Learn how the courts rule on non-recourse loan provisions.

In the commercial real estate market’s current distressed state, mortgage lenders are faced with falling real estate values and sluggish properties that can’t meet debt service obligations. Inevitably, loan documents become the roadmap for lenders seeking to recoup their losses and to assess how much of the outstanding debt they can recover.

Non-recourse provisions in loan documents often determine the route lenders must follow when dealing with troubled loans. Non-recourse provisions limit the extent to which lenders may recover repayment of loans in foreclosure sales or other property dispositions. They also prohibit deficiency judgments against borrowers or guarantors unless the deficiency is the result of an act or omission that triggers recourse liability under the loan documents. Carve-outs to non-recourse loan provisions influence lenders’ decisions to recover deficiencies from
borrowers and encourage borrowers to preserve the collateral’s value.

In today’s market, it’s critical for lenders and borrowers to consider the enforceability of recourse carve-outs negotiated by both parties. A brief look at court rulings illustrates the legal consequences that can result from not understanding the potential pitfalls associated with recourse carveouts.

Enforcing the Provisions
In FDIC v. Prince George Corp., the court enforced a recourse carveout triggered by a voluntary bankruptcy filing. The promissory note prohibited the borrower from voluntarily becoming part of a case, action, suit, or proceeding, which suspended, reduced, or impaired the lender’s recourse rights to the collateral. Despite the recourse careveout, the borrower filed a bankruptcy petition four days before the foreclosure sale. The court held that the bankruptcy filing violated the clear terms of the note since the stay of the foreclosure sale directly impaired the lender’s rights to the collateral.

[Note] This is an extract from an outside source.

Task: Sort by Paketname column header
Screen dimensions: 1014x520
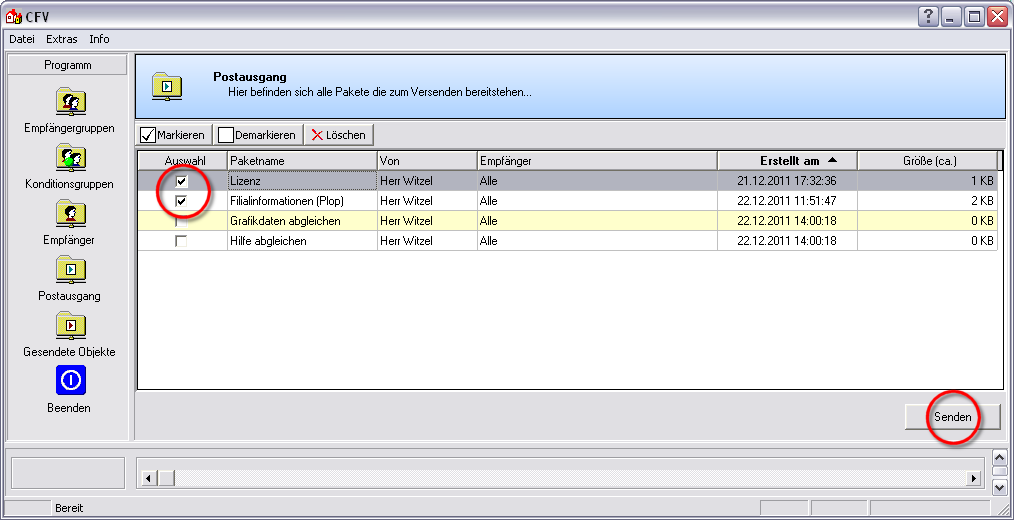Action: click(301, 161)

Although the borrower argued that the note’s provisions interfered with its right to file for bankruptcy, rendering the provision void as against public policy, the court countered that the note merely provided that if the borrower took certain actions, it would forfeit its exemption from liability for any deficiency.

Courts also have upheld recourse carveouts triggered by acts that devalue the collateral. For example, in D.A.N. Joint Venture v. Binafard, when a borrower under an $8 million note secured by a jewelry center elected to make only those repairs necessary to keep its property open and operational, the jury found that the borrower owed $2.8 million in damages based on its waste of the collateral. In a similar case, Nippon Credit Bank v. 133 North California Boulevard, recourse liability was triggered when the borrower failed to pay real estate taxes in violation of applicable laws and the loan document terms.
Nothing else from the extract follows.